---------- Document section

Harmful germs, often found on the hands, can prevent the body’s ability to absorb nutrients.
The World Health Organization (WHO) estimates that 50% of cases of child undernutrition are due to repeated diarrhea and intestinal infections caused by poor sanitation and hygiene conditions or lack of safe water.[i] Handwashing with soap is a critical determinant for achieving and maintaining good nutrition. This healthy behavior plays an important part in preventing micronutrient deficiencies, stunting, wasting, and deaths.
If disease-causing bacteria, viruses, or parasites on a person’s hands enter their mouth, they can travel down to the gut. There, they may damage the body’s ability to absorb and use nutrients from food. Germs may directly consume nutrients before the body can use them and damage the intestinal lining; this is referred to as environmental enteropathy.[ii] Environmental enteropathy includes flattening out parts of the intestines (villus blunting), which reduces places where nutrients can be absorbed into the body. Instead, nutrients pass through the gut and are lost through diarrhea without being absorbed.[iii] These pathogens can also irritate the gut, and can damage its barrier functions, making it easier for toxins to enter the body and cause chronic inflammation. This, in turn, can further damage the gut and use up nutrients in the process.[iv]
Stunting, or low height for age, is caused by long-term insufficient nutrient intake and frequent infections in early childhood, resulting in delayed motor development, impaired cognitive function, and reduced school performance. WHO estimates each year that undernutrition in all its forms accounts for 45% of all deaths of children under 5, and that 44 countries have a significant proportion (at least 30%) of children younger than 5 who are stunted.[v]
Similarly, wasting (or low weight-for-height) is caused by acute insufficient nutrient intake and/or disease, and is a strong predictor of mortality among children under the age of 5. WHO also estimates that, as of 2014, 50 million children were wasted or are too thin for their height.[vi]
Handwashing breaks the vicious cycle of diarrhea and undernutrition.

--------------------
---------- Provided records

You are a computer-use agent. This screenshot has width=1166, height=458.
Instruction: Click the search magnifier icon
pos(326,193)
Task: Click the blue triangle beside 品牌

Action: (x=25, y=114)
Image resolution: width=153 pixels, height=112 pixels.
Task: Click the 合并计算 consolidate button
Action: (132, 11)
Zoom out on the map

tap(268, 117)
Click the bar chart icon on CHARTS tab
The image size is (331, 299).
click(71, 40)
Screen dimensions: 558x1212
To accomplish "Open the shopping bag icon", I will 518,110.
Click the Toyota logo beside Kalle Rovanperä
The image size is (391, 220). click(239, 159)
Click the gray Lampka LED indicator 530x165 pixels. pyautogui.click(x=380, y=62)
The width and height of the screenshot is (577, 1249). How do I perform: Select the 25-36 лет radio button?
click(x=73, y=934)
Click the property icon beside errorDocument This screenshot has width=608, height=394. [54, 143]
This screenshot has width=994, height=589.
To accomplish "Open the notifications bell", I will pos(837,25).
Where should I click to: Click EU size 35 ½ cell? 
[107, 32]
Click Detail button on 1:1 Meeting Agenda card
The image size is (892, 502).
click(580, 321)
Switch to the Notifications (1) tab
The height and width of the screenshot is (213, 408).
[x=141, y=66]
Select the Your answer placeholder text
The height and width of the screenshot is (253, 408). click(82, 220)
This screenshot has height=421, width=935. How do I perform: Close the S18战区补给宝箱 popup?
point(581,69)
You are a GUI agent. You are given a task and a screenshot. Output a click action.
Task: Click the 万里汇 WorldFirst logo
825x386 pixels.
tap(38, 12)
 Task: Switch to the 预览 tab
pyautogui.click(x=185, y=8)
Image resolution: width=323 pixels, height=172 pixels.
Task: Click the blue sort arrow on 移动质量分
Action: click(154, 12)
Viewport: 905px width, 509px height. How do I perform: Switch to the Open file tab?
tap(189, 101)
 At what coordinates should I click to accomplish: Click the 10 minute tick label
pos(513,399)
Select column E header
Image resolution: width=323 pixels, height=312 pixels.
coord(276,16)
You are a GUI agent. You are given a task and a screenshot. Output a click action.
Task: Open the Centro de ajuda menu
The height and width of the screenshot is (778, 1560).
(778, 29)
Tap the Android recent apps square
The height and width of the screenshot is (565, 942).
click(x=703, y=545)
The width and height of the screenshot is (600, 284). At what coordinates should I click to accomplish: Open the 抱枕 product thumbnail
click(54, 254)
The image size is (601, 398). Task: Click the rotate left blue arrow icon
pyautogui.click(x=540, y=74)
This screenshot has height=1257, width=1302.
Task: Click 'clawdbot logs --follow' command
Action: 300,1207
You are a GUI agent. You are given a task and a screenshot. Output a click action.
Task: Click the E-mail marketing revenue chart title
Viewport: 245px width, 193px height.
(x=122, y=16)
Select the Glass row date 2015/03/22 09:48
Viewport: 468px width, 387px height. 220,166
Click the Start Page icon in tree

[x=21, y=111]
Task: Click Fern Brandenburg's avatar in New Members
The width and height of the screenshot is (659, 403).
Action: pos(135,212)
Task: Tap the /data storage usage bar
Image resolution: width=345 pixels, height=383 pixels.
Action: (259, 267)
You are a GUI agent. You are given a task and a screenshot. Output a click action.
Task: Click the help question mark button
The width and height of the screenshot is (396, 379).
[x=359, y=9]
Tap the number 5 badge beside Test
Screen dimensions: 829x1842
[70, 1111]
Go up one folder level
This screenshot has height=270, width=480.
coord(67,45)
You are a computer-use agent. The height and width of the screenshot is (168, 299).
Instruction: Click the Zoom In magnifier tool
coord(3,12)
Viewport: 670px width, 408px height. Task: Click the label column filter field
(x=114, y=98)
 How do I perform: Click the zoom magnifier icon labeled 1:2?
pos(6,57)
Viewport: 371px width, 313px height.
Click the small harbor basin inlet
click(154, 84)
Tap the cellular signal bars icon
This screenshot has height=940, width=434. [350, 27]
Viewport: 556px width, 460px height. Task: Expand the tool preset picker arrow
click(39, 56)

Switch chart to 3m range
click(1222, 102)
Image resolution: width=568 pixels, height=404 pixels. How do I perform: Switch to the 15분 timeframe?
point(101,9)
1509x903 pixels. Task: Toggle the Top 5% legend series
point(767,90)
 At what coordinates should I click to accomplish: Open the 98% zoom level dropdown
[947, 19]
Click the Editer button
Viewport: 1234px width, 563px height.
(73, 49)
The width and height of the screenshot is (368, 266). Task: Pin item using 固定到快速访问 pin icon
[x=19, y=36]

--------------------

* [To do]:
a) Using the handwashing and nutrition text, list the outcomes that handwashing with soap is said to help prevent.
b) Please write out everything from "Harmful germs, often" down to "wasting, and deaths." in the handwashing and nutrition text, copying it word for word.
c) Answer these questions from the handwashing and nutrition text:
(i) According to WHO, what percentage of child undernutrition cases result from repeated diarrhea and intestinal infections?
(ii) What is the term for the flattening out of parts of the intestines?
(iii) As of 2014, how many children did WHO estimate were wasted?

* [Per-task answers]:
a)
- micronutrient deficiencies
- stunting
- wasting
- deaths

b)
Harmful germs, often found on the hands, can prevent the body’s ability to absorb nutrients.
The World Health Organization (WHO) estimates that 50% of cases of child undernutrition are due to repeated diarrhea and intestinal infections caused by poor sanitation and hygiene conditions or lack of safe water.[i] Handwashing with soap is a critical determinant for achieving and maintaining good nutrition. This healthy behavior plays an important part in preventing micronutrient deficiencies, stunting, wasting, and deaths.

c)
(i) 50%
(ii) Villus blunting
(iii) 50 million